Deputy Bruton indicated the review body had made it critically clear that performance pay must be linked to successful completion of highly demanding and challenging tasks. Will the Minister of State explain to me how he can justify people in FÁS getting such bonuses while they were literally stealing taxpayers' money and why management within the HSE, who failed to implement reforms that would assure a quality health service, should get those bonuses while funds for front line staff were being withdrawn? How can these bonuses be justified? Bonuses should have been about reform and performance, but the Government and senior management took them to be part of basic pay.

Herein lies the fundamental flaw in relation to the bonus system. It was considered by Government as part of basic pay and not part of the incentivisation process to try to reform and overhaul the public service. It is enormously frustrating to see people on the lowest income levels within the public service, those who are struggling at the moment, cry out for reforms. Their jobs are soul destroying because of the lack of leadership within management ranks in the public service. They now have to carry the can.

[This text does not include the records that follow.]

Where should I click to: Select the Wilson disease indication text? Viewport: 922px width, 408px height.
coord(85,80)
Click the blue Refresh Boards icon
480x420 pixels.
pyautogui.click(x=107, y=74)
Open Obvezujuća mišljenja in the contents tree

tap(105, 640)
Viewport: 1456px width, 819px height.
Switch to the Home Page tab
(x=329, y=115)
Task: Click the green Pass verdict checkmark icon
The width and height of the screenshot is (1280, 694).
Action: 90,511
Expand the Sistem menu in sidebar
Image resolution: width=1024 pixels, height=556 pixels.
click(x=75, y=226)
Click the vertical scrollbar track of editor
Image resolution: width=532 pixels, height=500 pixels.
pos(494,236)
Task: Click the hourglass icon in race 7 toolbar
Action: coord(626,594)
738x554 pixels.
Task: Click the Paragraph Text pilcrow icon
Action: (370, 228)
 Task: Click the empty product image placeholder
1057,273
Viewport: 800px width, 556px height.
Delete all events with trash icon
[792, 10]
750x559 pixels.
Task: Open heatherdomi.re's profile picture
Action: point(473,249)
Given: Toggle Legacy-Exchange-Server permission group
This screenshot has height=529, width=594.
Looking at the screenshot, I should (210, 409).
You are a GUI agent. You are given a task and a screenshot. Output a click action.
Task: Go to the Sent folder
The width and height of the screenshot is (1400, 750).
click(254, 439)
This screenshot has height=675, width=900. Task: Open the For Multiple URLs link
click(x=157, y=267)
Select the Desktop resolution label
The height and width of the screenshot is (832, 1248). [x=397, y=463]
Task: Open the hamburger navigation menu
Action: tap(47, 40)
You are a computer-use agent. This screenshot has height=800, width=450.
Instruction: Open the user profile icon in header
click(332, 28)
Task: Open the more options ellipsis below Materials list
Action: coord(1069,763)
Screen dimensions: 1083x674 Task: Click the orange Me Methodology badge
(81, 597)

When he articulated the position of the Fine Gael Party regarding public sector pay, Deputy Richard Bruton made it quite clear that anyone under €30,000 should be exempt because such people were on the lowest pay and struggling to cope and manage. Anyone on under €75,000 would be better off under the Fine Gael proposals rather than the Government proposals introduced by the Minister.

What makes this remarkably frustrating is that this decision will set back any plans to reform our public services. Public servants at the coalface are the very ones who see the flaws within the system and who seek reform. It is amazing when one goes out to meet public servants. They raise the issue of the need for public sector reform; they have been working at the coalface, they have put in the long hours and they have given commitment and service to the public. Their management have collected their bonuses on that basis and now they have received a double bonus, since the original bonus is now being calculated as part of their pay for the purposes of pay cuts.

How can the Minister of State justify a situation where, since 2000, the senior grades have received 30% more in pay than those at the coalface working on a day-to-day basis? How can the Government justify a situation where assistant secretaries in Departments received a €76,000 increase during that period, some ten times the rate of pay of a clerical officer? Clerical officers and lower grades have taken double the pay cut of senior management within the public service. This decision is seriously flawed. It will set back reform of the public service for years and will cause complete industrial turmoil over the coming months.